机器人学常识:用动作答题,暴露AI知识短板
机器人模型学了一堆操作,但常识可能掉线。研究者设计了一个测试:让机器人通过物理动作来回答常识问题——比如把杯子放在桌子上还是地上?结果发现,虽然机器人能完成简单任务,但遇到“牛奶应该放冰箱”这类常识时,表现远不如背后的语言模型。好消息是,如果训练时混入问答数据,常识保留得更好。这提醒我们:别以为会抓东西的机器人就懂世界。
📄 原文摘要(英文)
Embodied Vision-Language-Action (VLA) models are typically obtained by fine-tuning powerful pretrained VLMs on robotics data, yet it is unclear how much commonsense and factual knowledge they retain after adaptation. Failures on knowledge-sensitive tasks are ambiguous, conflating missing knowledge with poor generalization of low-level control. We introduce Act2Answer, a lightweight protocol that adapts VLM knowledge benchmarks to VLA evaluation by requiring agents to answer through action. Each question becomes a short tabletop episode where the agent performs a single object-placement action to select among candidate answers, yielding an action-grounded success rate with reduced control confounds. We curate a test suite of such environments across diverse commonsense and world-knowledge categories and introduce layerwise intent probing to localize answer-relevant information across the VLM backbone and action head.
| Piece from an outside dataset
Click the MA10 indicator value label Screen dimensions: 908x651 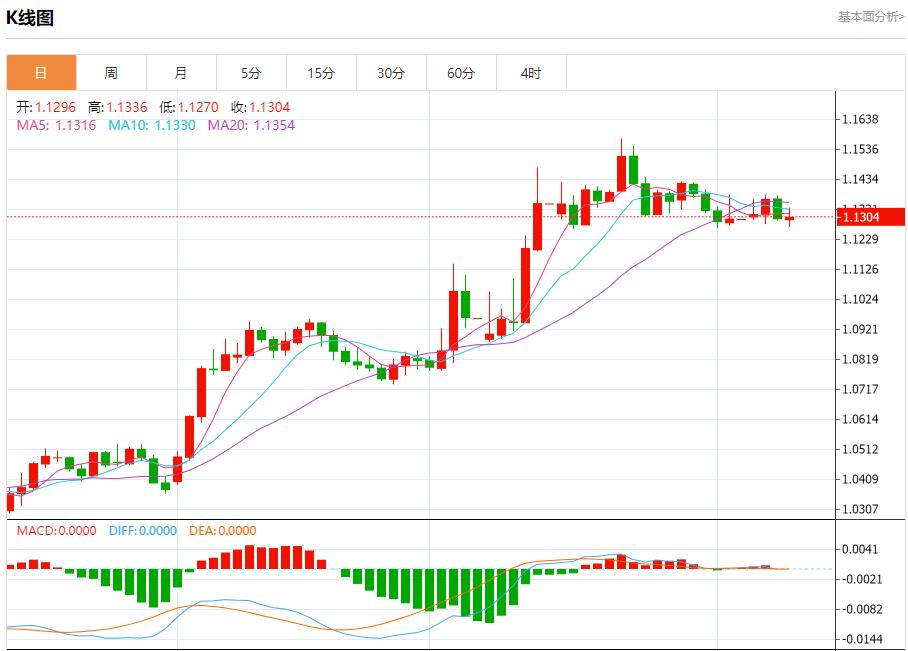[152, 125]
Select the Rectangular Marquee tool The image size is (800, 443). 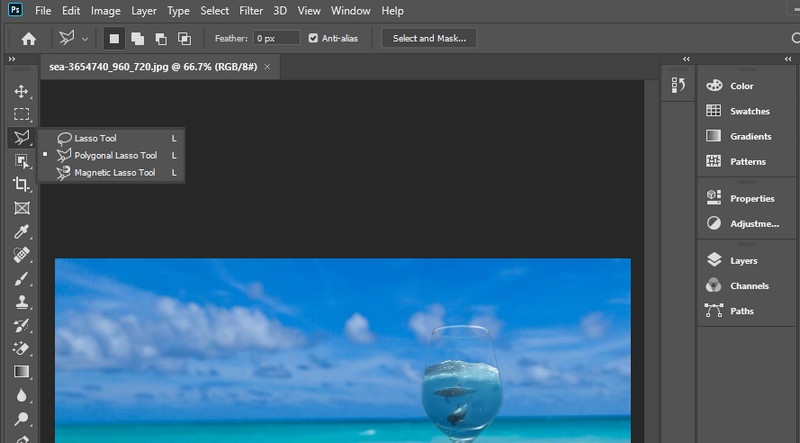tap(21, 114)
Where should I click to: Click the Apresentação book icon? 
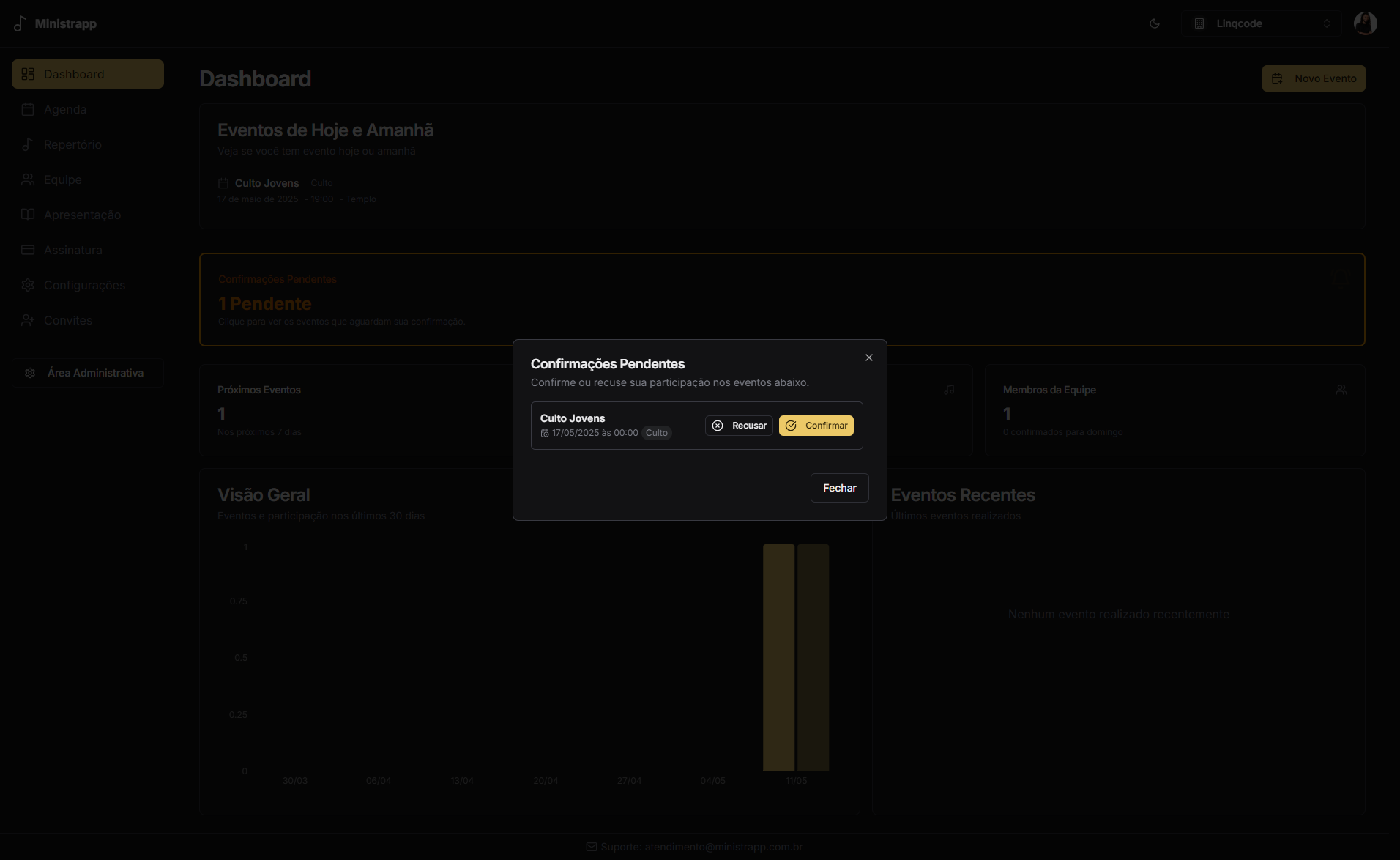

In a large-scale study of 7 VLA models and 9 VLM baselines, we systematically rank models across categories, finding that VLAs show solid performance on simple concepts while exhibiting larger gaps on richer semantic categories relative to their source VLMs, that VQA co-training is associated with better knowledge retention, and that answer-relevant signals peak in middle VLA layers but attenuate in upper layers. Act2Answer is available at https://tttonyalpha.github.io/act2answer/.